A symmetric VMM design does not preclude asymmetry in its operations. For
example, a symmetric VMM can support asymmetric allocation of logical processor
resources to guests. Multiple logical processors can be brought into a single guest
environment to support an MP-aware guest OS. Because an active VMCS can not
control more than one logical processor simultaneously, a symmetric VMM must
make copies of its VMCS to control the VM allocated to support an MP-aware guest
OS. Care must be taken when accessing data structures shared between these
VMCSs.
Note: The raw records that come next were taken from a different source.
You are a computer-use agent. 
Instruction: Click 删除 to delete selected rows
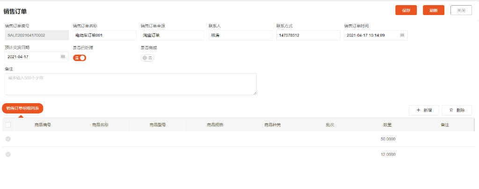click(457, 110)

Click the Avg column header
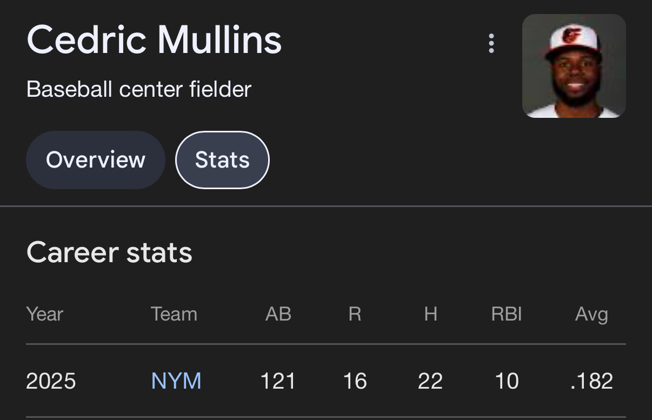tap(591, 314)
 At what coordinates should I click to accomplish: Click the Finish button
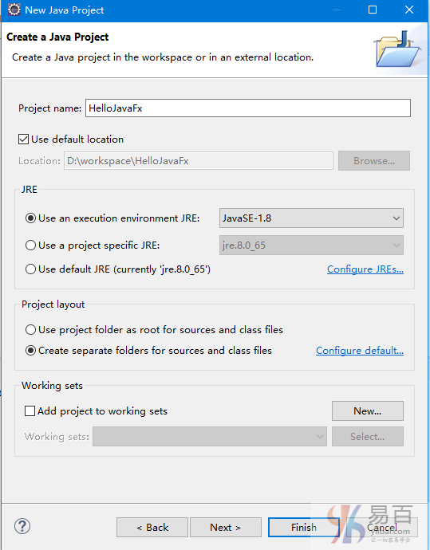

See Section 26.8.4.
Although it may be easier to develop a VMM that assumes a fully-symmetric view of
hardware capabilities (with all processors supporting the same processor feature
sets, including the same revision of VMX), there are advantages in developing a VMM
that comprehends different levels of VMX capability (reported by VMX capability
MSRs). One possible advantage of such an approach could be that an existing soft-
ware installation (VMM and guest software stack) could continue to run without
requiring software upgrades to the VMM, when the software installation is upgraded
to run on hardware with enhancements in the processor’s VMX capabilities. Another
advantage could be that a single software installation image, consisting of a VMM and
guests, could be deployed to multiple hardware platforms with varying VMX capabil-
ities. In such cases, the VMM could fall back to a common subset of VMX features
supported by all VMX revisions, or choose to understand the asymmetry of the VMX
capabilities and assign VMs accordingly.
This section outlines some of the considerations to keep in mind when developing an
MP-aware VMM.
26.8.1 Initialization
Before enabling VMX, an MP-aware VMM must check to make sure that all processors
in the system are compatible and support features required. This can be done by:
Checking the CPUID on each logical processor to ensure VMX is supported and
that the overall feature set of each logical processor is compatible.
Checking VMCS revision identifiers on each logical processor.
Checking each of the “allowed-1” or “allowed-0” fields of the VMX capability
MSRs on each processor.